Buzz is an interactive tool that lets you explore low dimensional embeddings of your dataset by:
- coloring it according to features you provide,
- and selecting populations between which you can compare feature distributions.
See USAGE for instructions on how to use Buzz.
Brushing Select groups of points and compare their feature distributions using histograms.
Coloring Easily color your scatterplot according to feature values.
WebGL Visualize embeddings of 10,000s of datapoints thanks to GPU acceleration.
lightweight Buzz is entirely written in JavaScript making it a snappy and lightweight tool.
Arquero Compatible with any language thanks to Arquero and Apache Arrow. Just export your dataset to an Arrow-file and import in Buzz. See USAGE for more info on how to import your dataset.
Buzz uses a number of open-source projects for its functionalities.
D3.js The feature histograms are plotted using D3.js.

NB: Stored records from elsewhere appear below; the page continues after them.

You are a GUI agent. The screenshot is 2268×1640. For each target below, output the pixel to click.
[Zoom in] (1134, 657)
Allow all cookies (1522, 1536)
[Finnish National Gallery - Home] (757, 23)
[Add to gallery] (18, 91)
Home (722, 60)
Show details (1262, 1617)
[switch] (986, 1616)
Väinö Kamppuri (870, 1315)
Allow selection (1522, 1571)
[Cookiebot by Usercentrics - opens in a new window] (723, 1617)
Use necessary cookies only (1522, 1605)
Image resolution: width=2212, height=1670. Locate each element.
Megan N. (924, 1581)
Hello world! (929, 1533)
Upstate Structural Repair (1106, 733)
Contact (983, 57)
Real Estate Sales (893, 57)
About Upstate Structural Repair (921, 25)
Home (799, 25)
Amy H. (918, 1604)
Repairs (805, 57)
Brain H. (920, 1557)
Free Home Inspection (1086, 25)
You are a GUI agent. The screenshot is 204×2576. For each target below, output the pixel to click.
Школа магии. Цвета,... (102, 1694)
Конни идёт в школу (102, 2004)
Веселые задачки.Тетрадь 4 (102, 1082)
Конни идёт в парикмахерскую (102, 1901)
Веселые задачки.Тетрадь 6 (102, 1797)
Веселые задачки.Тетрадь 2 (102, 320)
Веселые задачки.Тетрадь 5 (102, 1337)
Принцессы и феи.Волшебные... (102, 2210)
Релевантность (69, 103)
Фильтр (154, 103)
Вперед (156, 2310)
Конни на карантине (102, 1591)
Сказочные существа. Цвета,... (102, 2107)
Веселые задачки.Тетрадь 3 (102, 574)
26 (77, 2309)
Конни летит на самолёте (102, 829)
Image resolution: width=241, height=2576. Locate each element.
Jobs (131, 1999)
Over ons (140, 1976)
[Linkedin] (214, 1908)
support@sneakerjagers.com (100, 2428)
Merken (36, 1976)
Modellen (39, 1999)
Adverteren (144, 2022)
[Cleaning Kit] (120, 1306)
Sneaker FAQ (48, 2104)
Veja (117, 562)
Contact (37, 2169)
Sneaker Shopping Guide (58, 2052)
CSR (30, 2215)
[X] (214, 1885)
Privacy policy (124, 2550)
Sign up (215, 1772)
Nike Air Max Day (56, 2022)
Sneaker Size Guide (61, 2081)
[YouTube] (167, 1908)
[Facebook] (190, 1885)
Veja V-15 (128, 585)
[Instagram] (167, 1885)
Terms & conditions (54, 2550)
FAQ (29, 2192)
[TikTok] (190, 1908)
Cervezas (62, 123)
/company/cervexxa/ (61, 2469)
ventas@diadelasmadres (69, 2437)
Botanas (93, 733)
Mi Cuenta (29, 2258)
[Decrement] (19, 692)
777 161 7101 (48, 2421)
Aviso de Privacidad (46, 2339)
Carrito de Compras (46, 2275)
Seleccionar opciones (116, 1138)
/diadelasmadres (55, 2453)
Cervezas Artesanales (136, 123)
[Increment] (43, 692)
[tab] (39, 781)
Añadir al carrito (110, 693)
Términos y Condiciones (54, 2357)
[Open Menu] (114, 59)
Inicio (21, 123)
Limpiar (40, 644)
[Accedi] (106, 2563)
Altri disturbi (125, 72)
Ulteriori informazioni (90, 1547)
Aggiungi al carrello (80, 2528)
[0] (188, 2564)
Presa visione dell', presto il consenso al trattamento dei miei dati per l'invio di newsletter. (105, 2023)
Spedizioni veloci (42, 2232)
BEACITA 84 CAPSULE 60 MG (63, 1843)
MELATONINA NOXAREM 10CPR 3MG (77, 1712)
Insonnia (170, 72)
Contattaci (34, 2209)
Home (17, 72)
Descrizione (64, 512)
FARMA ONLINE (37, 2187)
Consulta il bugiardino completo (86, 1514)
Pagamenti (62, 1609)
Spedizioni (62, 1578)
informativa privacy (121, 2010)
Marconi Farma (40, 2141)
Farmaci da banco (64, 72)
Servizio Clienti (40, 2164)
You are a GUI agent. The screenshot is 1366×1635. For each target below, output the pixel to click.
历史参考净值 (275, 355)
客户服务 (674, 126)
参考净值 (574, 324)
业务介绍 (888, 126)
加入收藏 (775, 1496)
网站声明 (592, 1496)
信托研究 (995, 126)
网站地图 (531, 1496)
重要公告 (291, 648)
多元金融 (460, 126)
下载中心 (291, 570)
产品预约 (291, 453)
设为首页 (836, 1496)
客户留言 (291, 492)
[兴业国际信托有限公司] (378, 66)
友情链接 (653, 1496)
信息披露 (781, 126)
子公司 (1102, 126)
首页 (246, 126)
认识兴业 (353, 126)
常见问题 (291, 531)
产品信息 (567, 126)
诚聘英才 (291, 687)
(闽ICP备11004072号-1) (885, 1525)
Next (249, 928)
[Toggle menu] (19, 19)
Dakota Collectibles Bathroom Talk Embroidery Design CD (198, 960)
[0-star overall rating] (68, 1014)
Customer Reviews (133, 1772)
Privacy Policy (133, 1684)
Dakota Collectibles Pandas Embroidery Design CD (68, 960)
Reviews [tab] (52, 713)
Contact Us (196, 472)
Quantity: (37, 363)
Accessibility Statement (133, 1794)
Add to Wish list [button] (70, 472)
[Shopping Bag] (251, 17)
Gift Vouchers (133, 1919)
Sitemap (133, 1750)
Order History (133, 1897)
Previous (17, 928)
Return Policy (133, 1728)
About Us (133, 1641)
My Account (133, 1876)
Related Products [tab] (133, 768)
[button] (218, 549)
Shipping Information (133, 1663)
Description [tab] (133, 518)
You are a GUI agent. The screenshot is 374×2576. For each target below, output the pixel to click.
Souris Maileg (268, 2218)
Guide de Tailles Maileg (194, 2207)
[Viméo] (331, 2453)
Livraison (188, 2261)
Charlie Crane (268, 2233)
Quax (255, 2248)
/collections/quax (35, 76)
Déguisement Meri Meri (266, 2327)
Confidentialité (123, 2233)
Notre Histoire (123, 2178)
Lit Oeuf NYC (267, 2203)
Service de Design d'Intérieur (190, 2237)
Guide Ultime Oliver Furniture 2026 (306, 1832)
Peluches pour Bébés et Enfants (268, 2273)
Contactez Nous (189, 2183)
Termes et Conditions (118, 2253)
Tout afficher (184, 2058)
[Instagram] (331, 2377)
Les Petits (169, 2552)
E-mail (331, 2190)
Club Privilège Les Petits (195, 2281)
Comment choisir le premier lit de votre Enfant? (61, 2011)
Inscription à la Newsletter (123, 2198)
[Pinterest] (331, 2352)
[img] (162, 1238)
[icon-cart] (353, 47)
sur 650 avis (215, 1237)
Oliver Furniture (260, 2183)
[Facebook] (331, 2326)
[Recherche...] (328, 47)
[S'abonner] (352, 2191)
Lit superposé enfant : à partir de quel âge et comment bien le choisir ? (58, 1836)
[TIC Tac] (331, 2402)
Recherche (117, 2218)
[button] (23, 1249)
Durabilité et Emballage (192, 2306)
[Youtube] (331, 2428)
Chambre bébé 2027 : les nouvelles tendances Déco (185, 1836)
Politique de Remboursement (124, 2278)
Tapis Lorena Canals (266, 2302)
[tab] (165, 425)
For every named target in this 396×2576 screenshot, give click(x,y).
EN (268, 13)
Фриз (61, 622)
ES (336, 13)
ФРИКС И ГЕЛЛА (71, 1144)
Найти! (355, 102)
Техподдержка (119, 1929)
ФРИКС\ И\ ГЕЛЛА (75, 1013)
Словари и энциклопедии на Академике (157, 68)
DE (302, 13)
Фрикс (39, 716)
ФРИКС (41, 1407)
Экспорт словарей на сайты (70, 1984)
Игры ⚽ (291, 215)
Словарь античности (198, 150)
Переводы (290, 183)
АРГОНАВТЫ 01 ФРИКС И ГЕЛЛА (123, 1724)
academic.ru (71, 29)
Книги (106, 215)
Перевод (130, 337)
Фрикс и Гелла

D3FC This is a wrapper library around D3.js. In this project we use d3fc-webgl, which is a component of D3FC that makes it easy to create scatterplots in WebGL.
Brushing is also possible thanks to D3FC.
Alpine.js Application controls are implemented with Alpine.js. It is a lightweight framework with easy DOM manipulation, allowing for fast development of interactive applications.
TailwindCSS A utility-first CSS framework that lets you easily add style to HTML documents.
NW.js This library lets you package JavaScript apps into cross-platform, standalone desktop apps with access to native system APIs. In the near future, Buzz will be available as a NW.js desktop app.
Arquero This is a fast JavaScript library for loading array-backed data tables. Buzz is being rewritten to use Arquero under the hood for faster data processing, and to allow Apache Arrow input formats.
Buzz is in beta-phase. The initial features and aim of the app are laid out, and a first functional version of the app is implemented.
In the long term, Buzz functionality needs to be expanded. However, the focus should always remain on the exploration of low-dimensional embeddings on a local machine.
The aim is not, for instance, to implement dimensionality reduction techniques within Buzz. It is also not the goal to the make Buzz part of data processing pipelines run on HPC clusters. Other methods are more suitable for such goals.
Good expansions could be to allow Buzz to automatically suggest the most interesting features when comparing populations, or to let users export a report about their embedding.
Buzz could also be integrated in a Napari plugin to allow for exploration of imaging datasets. Clicking on a point in the scatterplot could then open the corresponding image in Napari, letting the user go back to the original data.